Sue Bird Commands Floor as her No. 10 Retired by the Seattle Storm
SEATTLE (AP) — For more than two hours, Sue Bird was back commanding the middle of the court.
At times funny, at times emotional, Bird’s 21-year career received a ceremony that matched the longevity of her basketball exploits when the Seattle Storm retired the No. 10 she wore during her WNBA career on Sunday.
The event pushed nearly three hours in total length, with Bird’s speech taking up more than half that amount. But it was the comprehensive closure that never materialized after Bird’s career ended in the 2022 WNBA playoffs.
“I didn’t anticipate it being that long, but the truth is I don’t know that I could have taken anything out,” Bird said afterward. “That’s what this has meant to me.
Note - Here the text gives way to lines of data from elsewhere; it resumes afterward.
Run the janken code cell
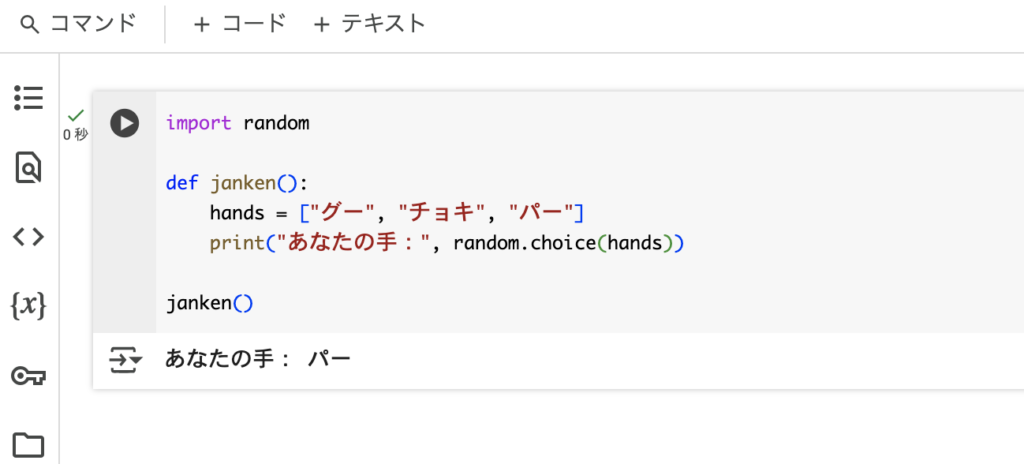 pos(125,123)
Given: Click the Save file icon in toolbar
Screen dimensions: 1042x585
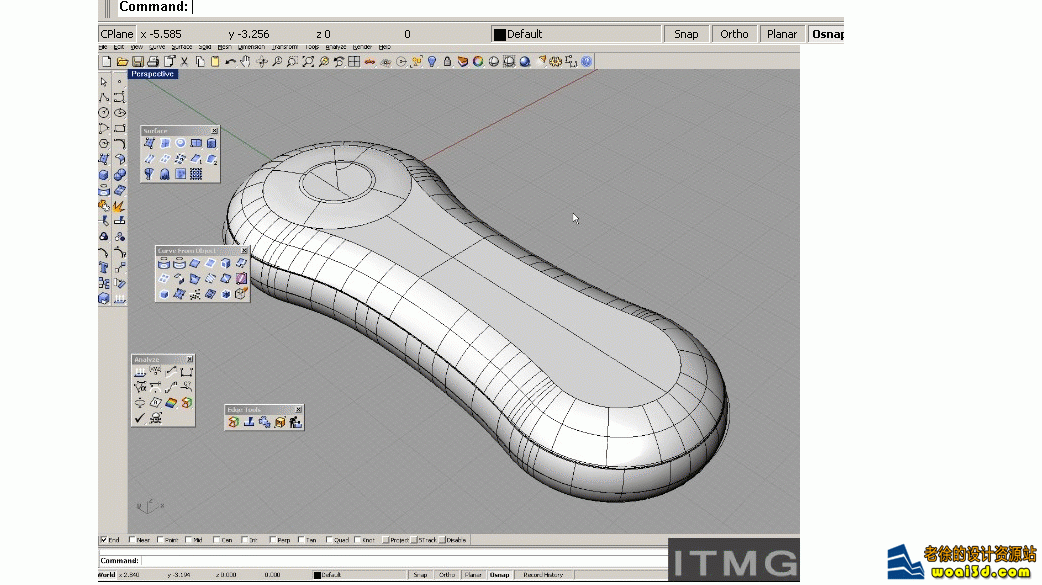Looking at the screenshot, I should click(x=137, y=62).
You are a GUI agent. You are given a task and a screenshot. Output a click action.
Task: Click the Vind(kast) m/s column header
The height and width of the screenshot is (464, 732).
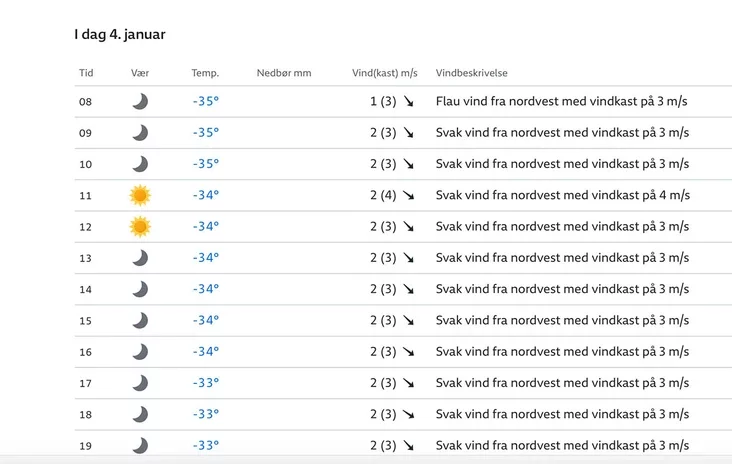tap(385, 73)
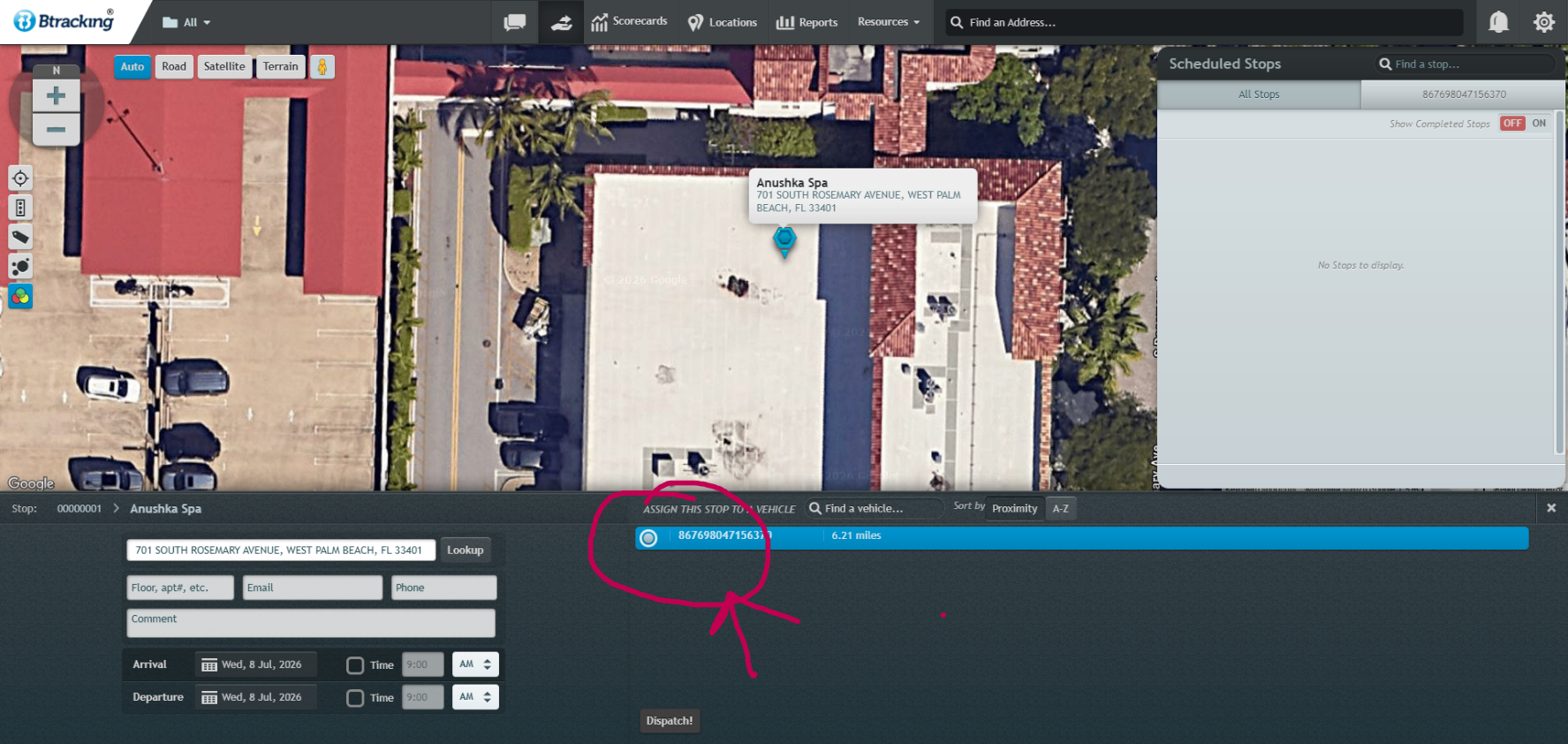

It was just so important for me to say names and to point people out and to tell them what they’ve meant.”
From Bird’s fiancée Megan Rapinoe and hip-hop star Macklemore serving as emcee’s, to former teammates Swin Cash and Lauren Jackson giving heartfelt speeches, the event was Seattle’s opportunity to embrace Bird once more.
And for Bird to share her thanks to former coaches, teammates, family, friends and fans who watched her win four WNBA titles and five Olympic gold medals and become the standard by which all other point guards are judged.
“That’s what has made this all so wonderful. To feel seen and safe here, whether it was with the ball in my hands on the floor, or me out in the community, I could always be my ever-evolving self,” Bird said toward the conclusion of her speech. “As I’ve said, Seattle wasn’t always home, but that’s exactly what it became.”
Bird’s number was the second retired by the franchise, joining Jackson’s No. 15 hanging in the rafters of Climate Pledge Arena. It was a weekend of celebration that started with a flag honoring Bird’s No. 10 being raised to the top of the Space Needle in the rain on Thursday and ended with Bird back on the court serving as the floor general once more.
The ceremony was scheduled for approximately 45 minutes and lasted nearly four times longer. Bird spoke for the final 90 minutes and while some of the crowd thinned that showed up for Washington’s 71-65 win over Seattle that preceded the ceremony, most of the building still had seats filled by the time Bird finished.
“That’s very rare that you get to have these types of moments, so it was really special for everyone who spoke to hear what they had to say,” Bird said.
The ceremony was what Bird didn’t get last season when her career ended as the Storm lost in the WNBA semifinals to Las Vegas. Bird was honored after that last chapter of her career came to an abrupt conclusion with the playoff loss, but it didn’t have the closure that was brought by Sunday’s event.
Teammates weaving the entirety of Bird’s career showed up, most notably Jackson who flew in from Australia for the weekend activities.
“She has been nothing short of inspirational to me and everyone else,” Jackson said.
It was at times emotional and had those involved fighting back tears with speeches that stretched far beyond the allotted time. It was also partly a roast, especially when Bird got the microphone and had a chance to touch on the different aspects of her life, career and influences.
There was an interlude where Rapinoe led the crowd in a version of Tina Turner’s “The Best,” and finally the No. 10 hanging above the court.
“Congratulations on, like, arguably the best career anyone has had in the history of any sport. Ever,” Rapinoe said.